US defense secretary Robert Gates said Tuesday night, April 27: "Hizballah has far more rockets and missile than most governments in the world." He and Israeli defense minister Ehud Barak were talking to reporters after their talks in the Pentagon. Military sources did not see his as high commendation for Barak's achievements as defense minister. All he had to contribute on this occasion was: "We do not intend to provoke any kind of major collision in Lebanon or with Syria, but are watching closely these developments." Both defense chiefs seemed to think that careful watching would somehow erase the hostile buildup of deadly hardware. In fact, Barak's comment told Iran, Syria and Hizballah they had nothing to fear from continuing their "carefully watched" buildup, even though Syria took it a step forward this month. As debkafile's military sources reported last week, Syrian instructors have trained two Hizballah brigades in the use of mobile Scud missiles which carry one-ton warheads. It does not matter if those missiles are moved physically across the border to Lebanon, because those brigades can operate them against Israel at short notice from either side of the border. Gates' accusation of Iran and Syria Tuesday was the administration's way of telling Damascus that it does not buy that message.
Gates went on to accuse Syria and Iran of "providing Hizballah with rockets of ever-increasing capability," adding, "This is obviously destabilizing for the whole region and we're watching it very carefully.
Our Washington sources report that Syrian president Bashar Assad, under heavy pressure from Washington to keep the Scuds out of Hizballah's hands, explained to the Obama administration through diplomatic channels that as long as they were kept inside Syria, the Scuds must be seen as a defensive and deterrent weapon against a possible Israeli attack on Lebanon and Syria. He thus placed on Israel the onus for any future outbreak of hostilities.

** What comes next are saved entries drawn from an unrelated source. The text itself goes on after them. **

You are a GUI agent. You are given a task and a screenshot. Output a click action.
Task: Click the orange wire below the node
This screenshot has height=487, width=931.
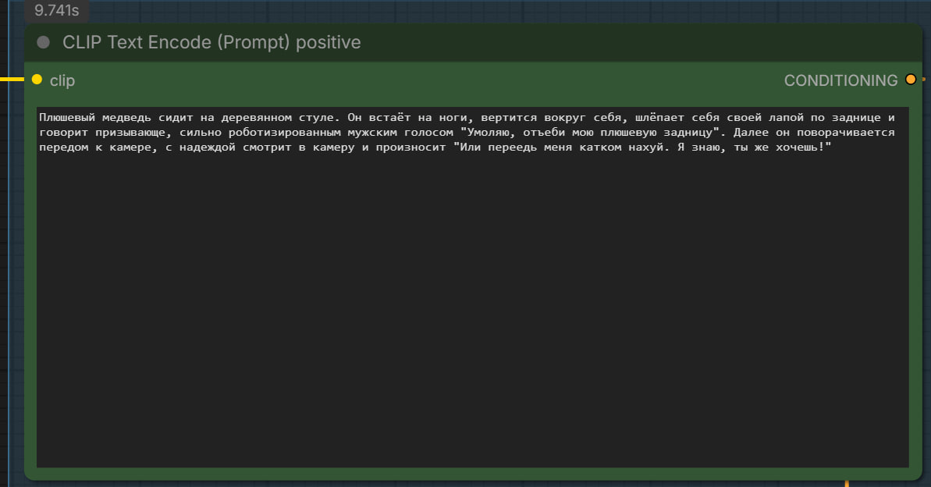point(847,482)
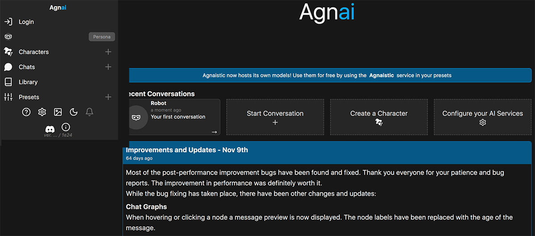Open the Presets menu item

tap(29, 97)
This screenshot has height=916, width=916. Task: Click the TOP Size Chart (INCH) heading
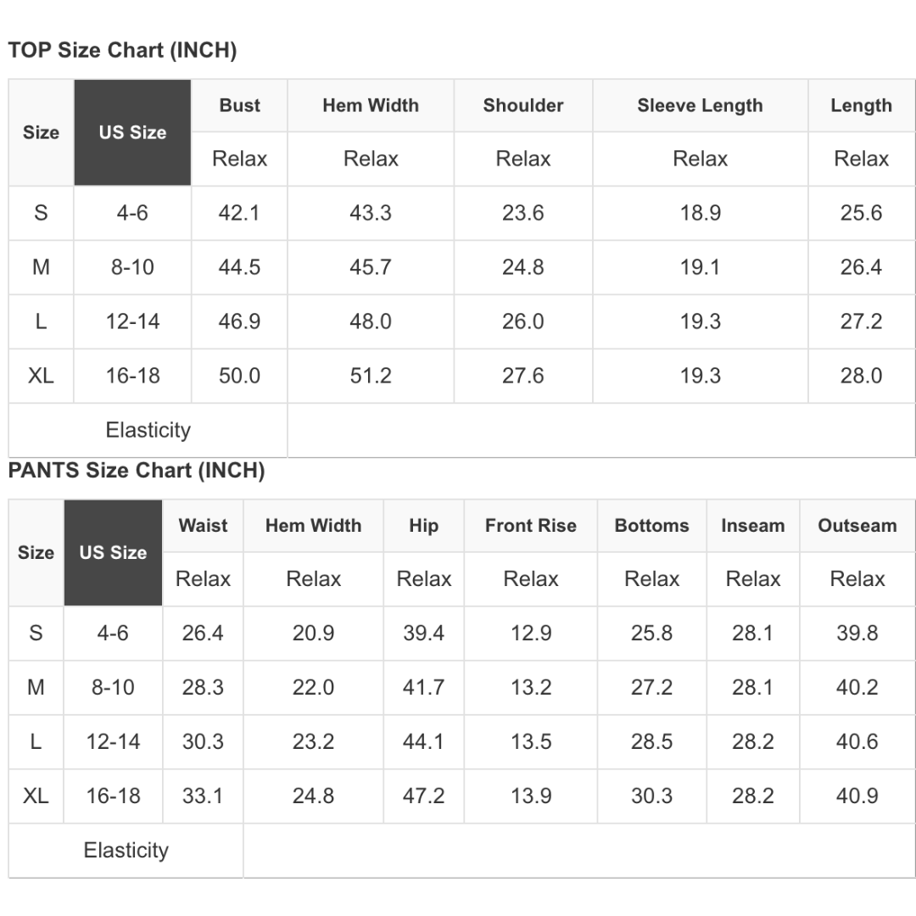(122, 51)
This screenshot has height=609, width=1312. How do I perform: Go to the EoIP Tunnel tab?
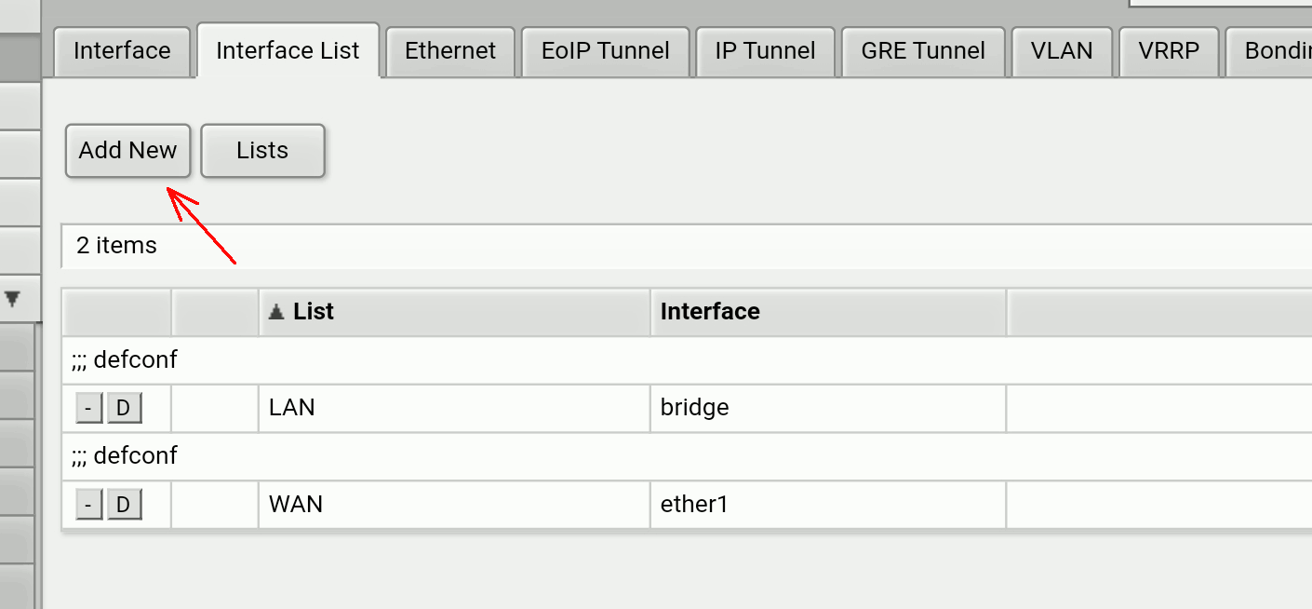click(x=606, y=50)
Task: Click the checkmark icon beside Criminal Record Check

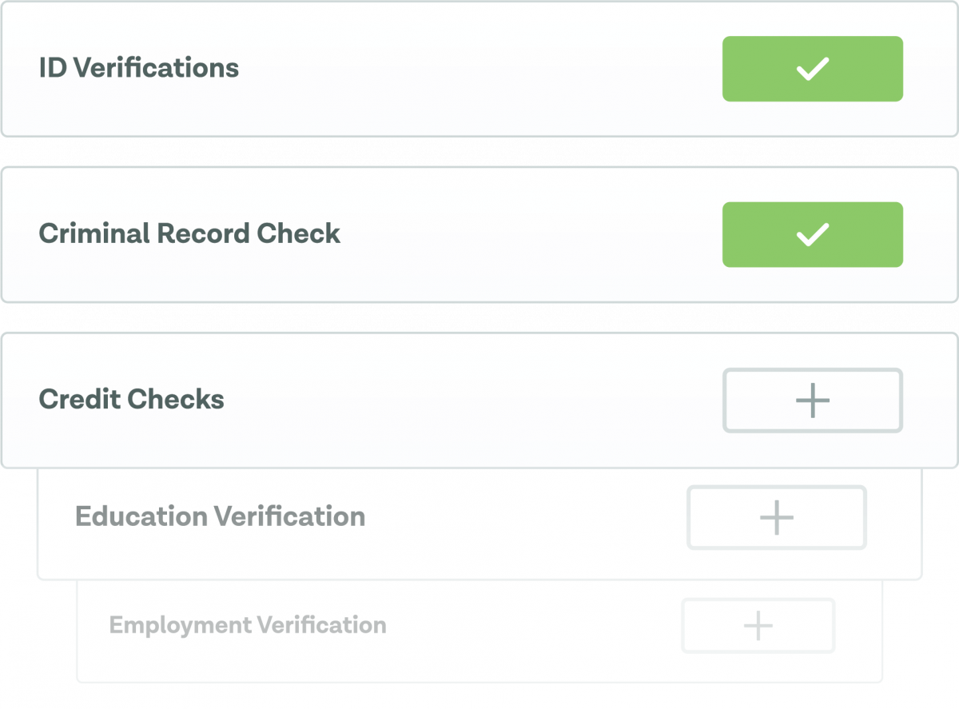Action: 813,235
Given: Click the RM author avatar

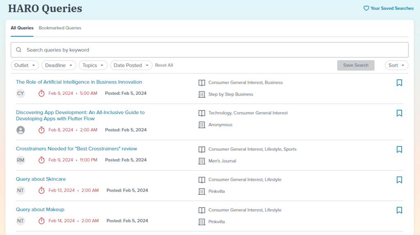Looking at the screenshot, I should point(21,160).
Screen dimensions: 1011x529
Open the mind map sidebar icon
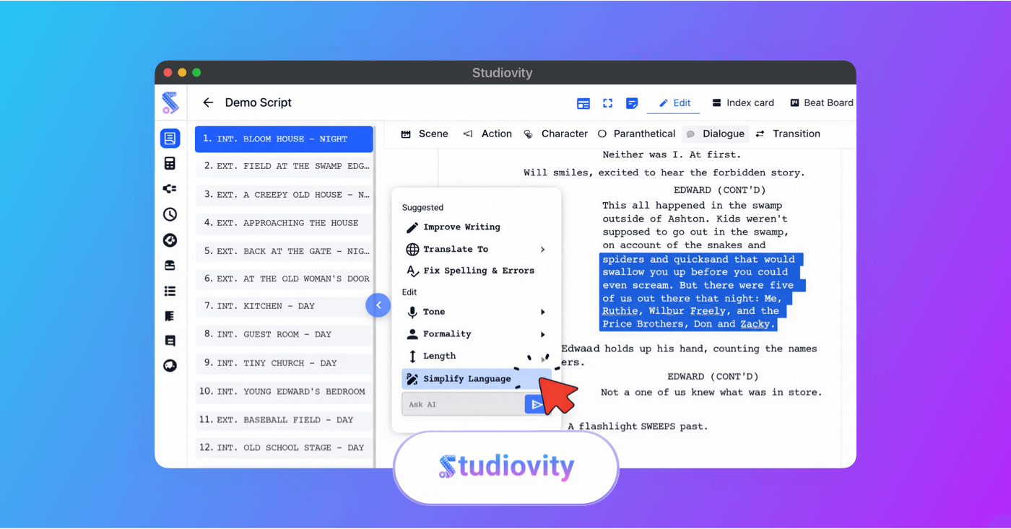[x=170, y=188]
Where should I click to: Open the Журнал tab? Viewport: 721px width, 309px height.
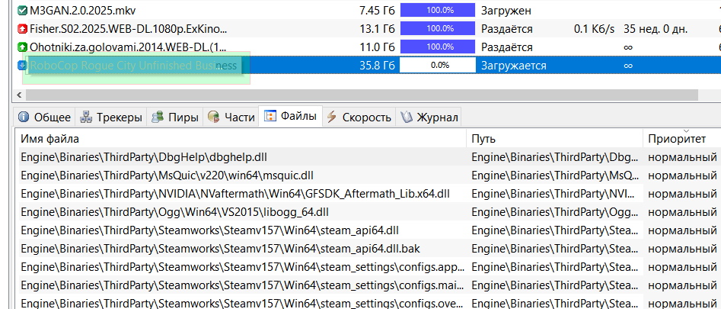click(430, 117)
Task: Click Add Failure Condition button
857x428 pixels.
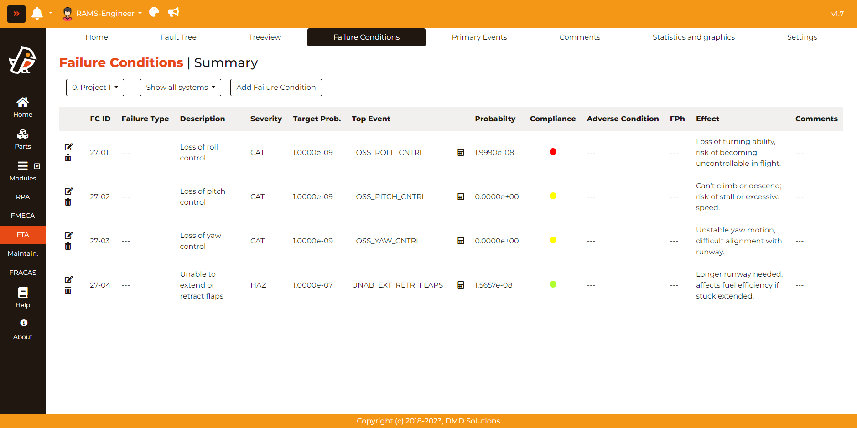Action: coord(276,88)
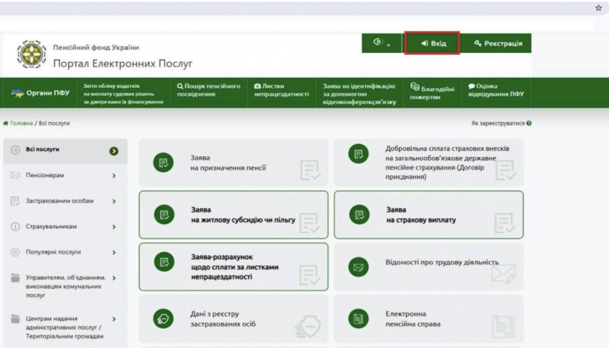
Task: Click the envelope icon for Відомості про трудову діяльність
Action: 356,267

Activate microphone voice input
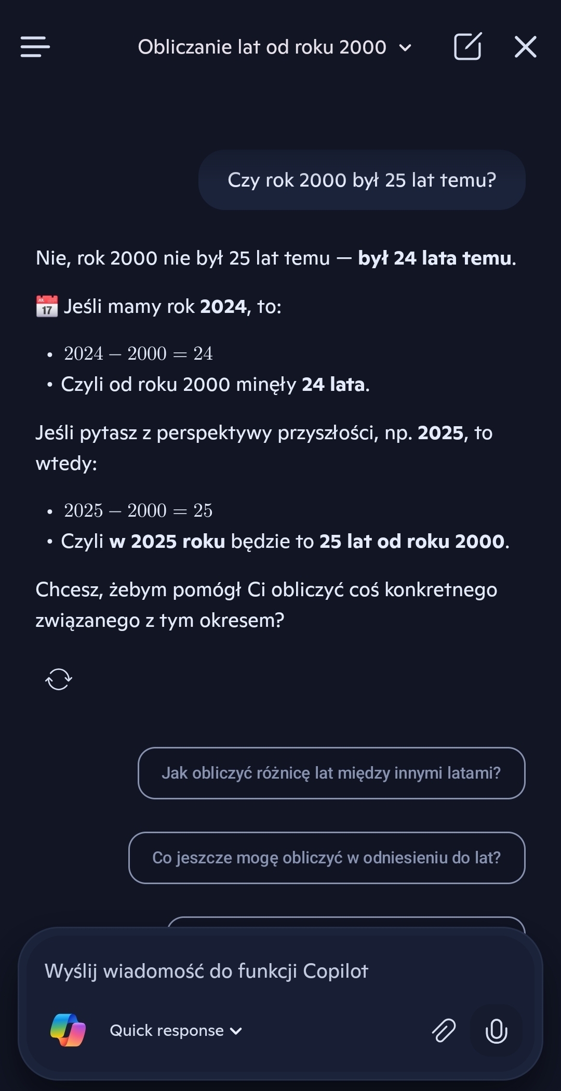point(496,1030)
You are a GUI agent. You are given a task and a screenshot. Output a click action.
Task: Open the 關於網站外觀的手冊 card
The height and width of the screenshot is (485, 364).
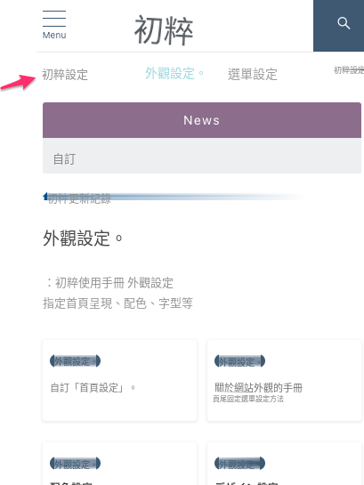click(x=284, y=380)
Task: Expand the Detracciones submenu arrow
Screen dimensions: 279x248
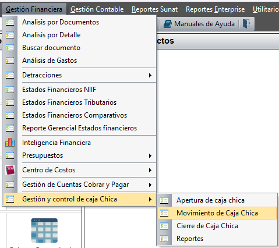Action: (150, 75)
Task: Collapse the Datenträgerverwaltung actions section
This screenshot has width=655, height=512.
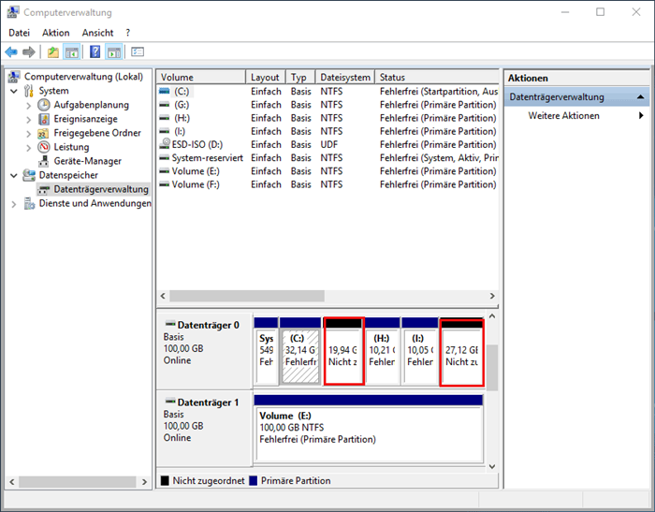Action: (x=640, y=97)
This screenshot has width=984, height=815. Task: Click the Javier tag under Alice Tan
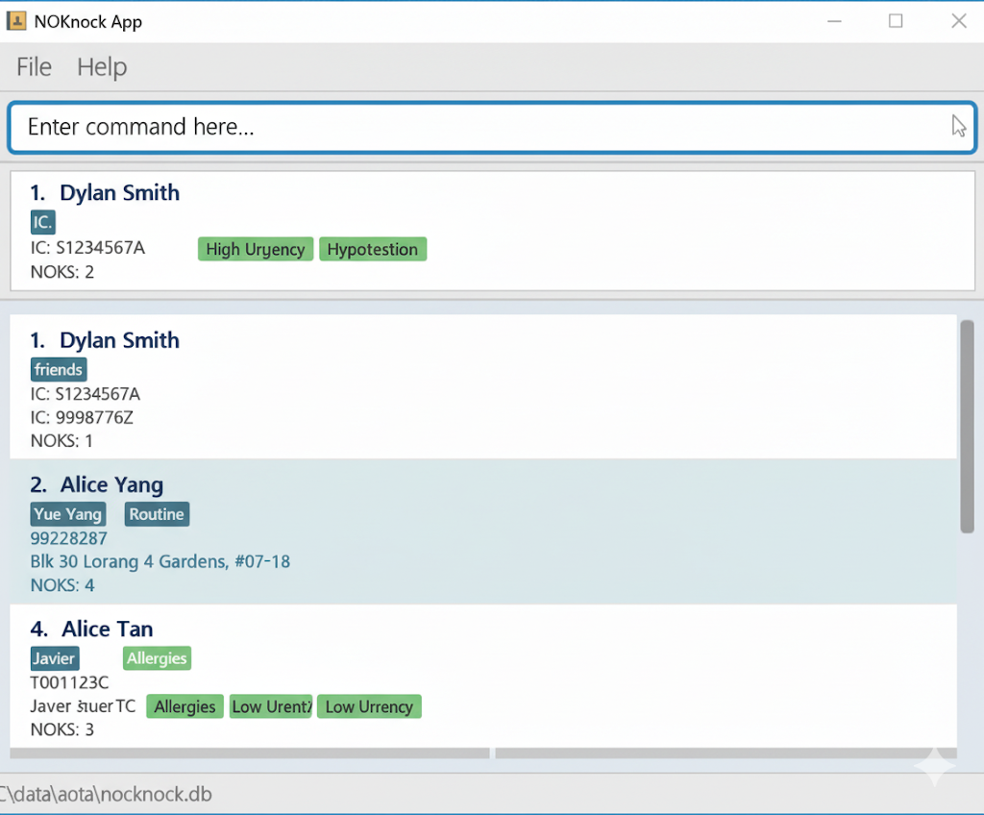55,658
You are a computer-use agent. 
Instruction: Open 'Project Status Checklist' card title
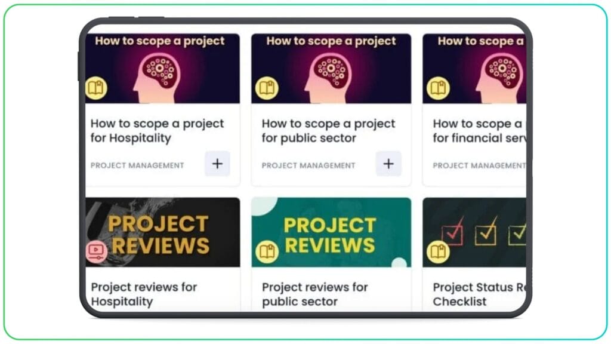coord(479,294)

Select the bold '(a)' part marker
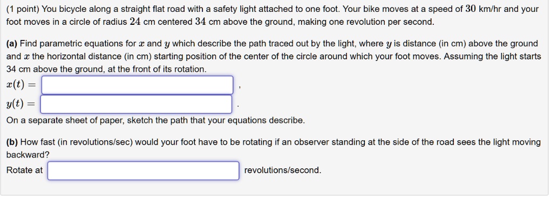[x=12, y=44]
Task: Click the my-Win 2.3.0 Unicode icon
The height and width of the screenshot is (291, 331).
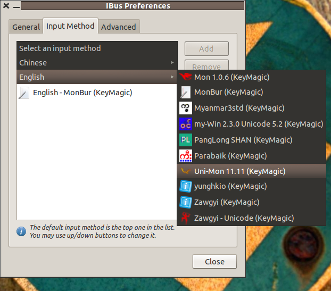Action: (x=185, y=124)
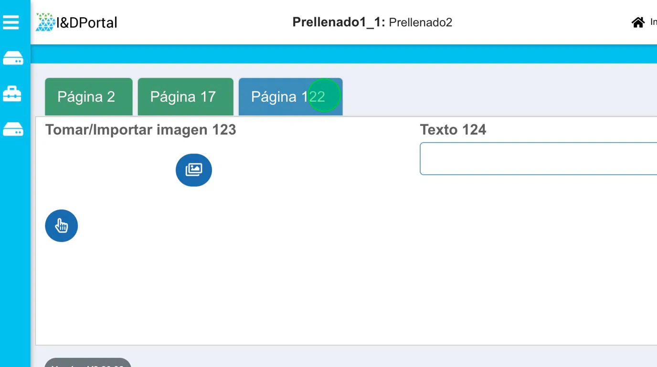The image size is (657, 367).
Task: Click the Texto 124 label
Action: pyautogui.click(x=453, y=130)
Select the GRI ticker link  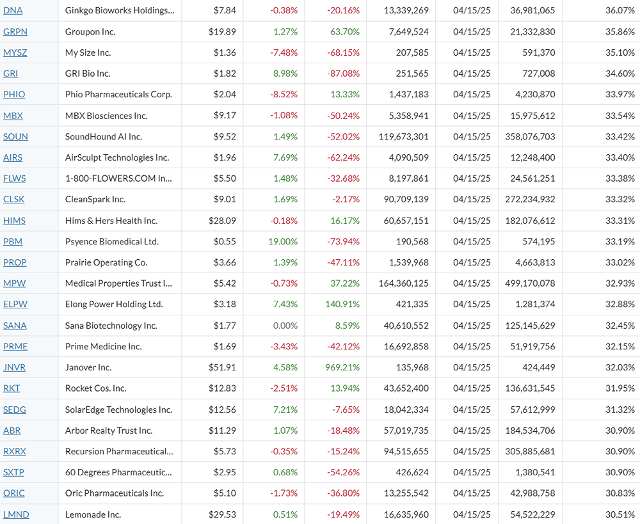pos(11,74)
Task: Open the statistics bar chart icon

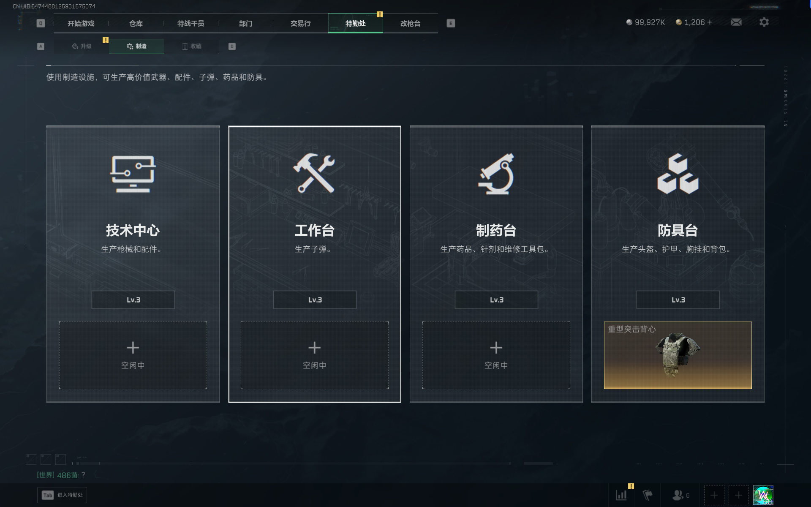Action: (621, 495)
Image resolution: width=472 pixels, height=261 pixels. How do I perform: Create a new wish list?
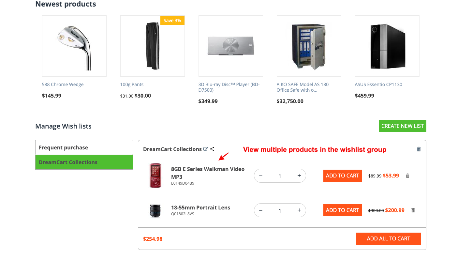click(403, 126)
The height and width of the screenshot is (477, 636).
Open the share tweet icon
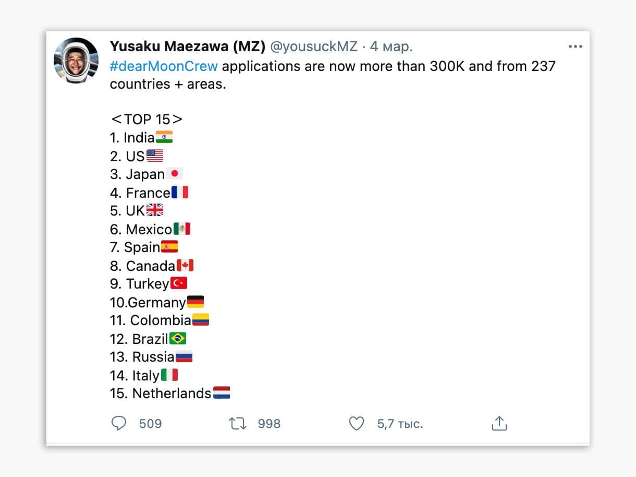pos(499,424)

Unlike the United States, Israel has a ringside seat for watching the rockets and missiles pile up just across its 70-kilometer long border with Lebanon. Gates' comment - and even more Barak's assurance - gave Syria and the Hizballah space to carry on building a mighty arsenal, which is aimed at only one country, Israel.
Barak as defense minister, prime minister Binyamin Netanyahu and Israel's security chiefs need to explain how Hizballah was allowed in the four years since the 2006 war to pile up tens of thousands of rockets and missiles, which in volume and sophistication have already overtaken the weaponry that battered northern Israel then and which have extended their reach to all parts of Israel.
"Careful watch" - without corresponding action to interrupt the massive flow of weapons shipments constantly smuggled in from Syria to Hizballah - is a repeat of the misplaced self-restraint which invited the Hizballah to launch the last Lebanon conflict in the summer of 2006. Dragging Israeli and its homeland into war in the summer of 2010 would serve the political and military interests of Iran, Syria and Hizballah well. It would generate a Middle East crisis overwhelming enough to focus international efforts on calming the situation, so distracting the world's attention Iran's arrival at the critical stages of its nuclear bomb program and its drive for sanctions against the Islamic Republic.